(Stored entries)

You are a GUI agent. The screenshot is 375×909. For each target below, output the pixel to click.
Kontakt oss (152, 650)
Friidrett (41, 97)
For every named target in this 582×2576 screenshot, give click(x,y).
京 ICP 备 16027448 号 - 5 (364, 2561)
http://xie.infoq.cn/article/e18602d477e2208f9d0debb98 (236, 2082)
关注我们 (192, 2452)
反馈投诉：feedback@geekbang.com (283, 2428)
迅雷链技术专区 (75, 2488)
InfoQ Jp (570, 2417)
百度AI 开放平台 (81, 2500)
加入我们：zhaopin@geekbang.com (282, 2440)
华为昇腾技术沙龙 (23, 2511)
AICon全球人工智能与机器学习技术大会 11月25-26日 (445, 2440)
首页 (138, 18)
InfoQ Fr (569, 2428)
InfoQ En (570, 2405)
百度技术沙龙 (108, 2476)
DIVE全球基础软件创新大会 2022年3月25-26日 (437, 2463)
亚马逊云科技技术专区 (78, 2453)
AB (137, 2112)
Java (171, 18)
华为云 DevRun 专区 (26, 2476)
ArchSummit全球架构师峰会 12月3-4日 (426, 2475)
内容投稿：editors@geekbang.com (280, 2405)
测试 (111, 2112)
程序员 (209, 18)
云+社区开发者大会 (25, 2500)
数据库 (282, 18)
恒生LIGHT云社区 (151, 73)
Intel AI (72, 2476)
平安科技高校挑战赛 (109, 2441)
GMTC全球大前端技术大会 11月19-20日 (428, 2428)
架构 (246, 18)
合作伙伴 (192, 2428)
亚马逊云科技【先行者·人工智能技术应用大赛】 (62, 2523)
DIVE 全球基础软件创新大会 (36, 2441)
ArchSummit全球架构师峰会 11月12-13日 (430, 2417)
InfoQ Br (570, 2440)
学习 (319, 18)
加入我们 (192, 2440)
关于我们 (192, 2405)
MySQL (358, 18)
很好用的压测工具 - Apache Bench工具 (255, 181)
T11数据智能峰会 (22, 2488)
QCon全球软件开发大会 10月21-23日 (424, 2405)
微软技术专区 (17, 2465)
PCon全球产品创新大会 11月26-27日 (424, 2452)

#### [Work required]
Copy out all of the stored entries above, line by line, without altering a single character.

#### [Answer to this task]
You are a GUI agent. The screenshot is 375×909. For each target below, output the pixel to click.
Kontakt oss (152, 650)
Friidrett (41, 97)
For every named target in this 582×2576 screenshot, give click(x,y).
京 ICP 备 16027448 号 - 5 (364, 2561)
http://xie.infoq.cn/article/e18602d477e2208f9d0debb98 (236, 2082)
关注我们 (192, 2452)
反馈投诉：feedback@geekbang.com (283, 2428)
迅雷链技术专区 (75, 2488)
InfoQ Jp (570, 2417)
百度AI 开放平台 (81, 2500)
加入我们：zhaopin@geekbang.com (282, 2440)
华为昇腾技术沙龙 (23, 2511)
AICon全球人工智能与机器学习技术大会 11月25-26日 (445, 2440)
首页 (138, 18)
InfoQ Fr (569, 2428)
InfoQ En (570, 2405)
百度技术沙龙 (108, 2476)
DIVE全球基础软件创新大会 2022年3月25-26日 (437, 2463)
亚马逊云科技技术专区 (78, 2453)
AB (137, 2112)
Java (171, 18)
华为云 DevRun 专区 (26, 2476)
ArchSummit全球架构师峰会 12月3-4日 (426, 2475)
内容投稿：editors@geekbang.com (280, 2405)
测试 (111, 2112)
程序员 (209, 18)
云+社区开发者大会 (25, 2500)
数据库 (282, 18)
恒生LIGHT云社区 (151, 73)
Intel AI (72, 2476)
平安科技高校挑战赛 (109, 2441)
GMTC全球大前端技术大会 11月19-20日 (428, 2428)
架构 (246, 18)
合作伙伴 (192, 2428)
亚马逊云科技【先行者·人工智能技术应用大赛】 (62, 2523)
DIVE 全球基础软件创新大会 (36, 2441)
ArchSummit全球架构师峰会 11月12-13日 (430, 2417)
InfoQ Br (570, 2440)
学习 (319, 18)
加入我们 (192, 2440)
关于我们 (192, 2405)
MySQL (358, 18)
很好用的压测工具 - Apache Bench工具 (255, 181)
T11数据智能峰会 (22, 2488)
QCon全球软件开发大会 10月21-23日 (424, 2405)
微软技术专区 (17, 2465)
PCon全球产品创新大会 11月26-27日 (424, 2452)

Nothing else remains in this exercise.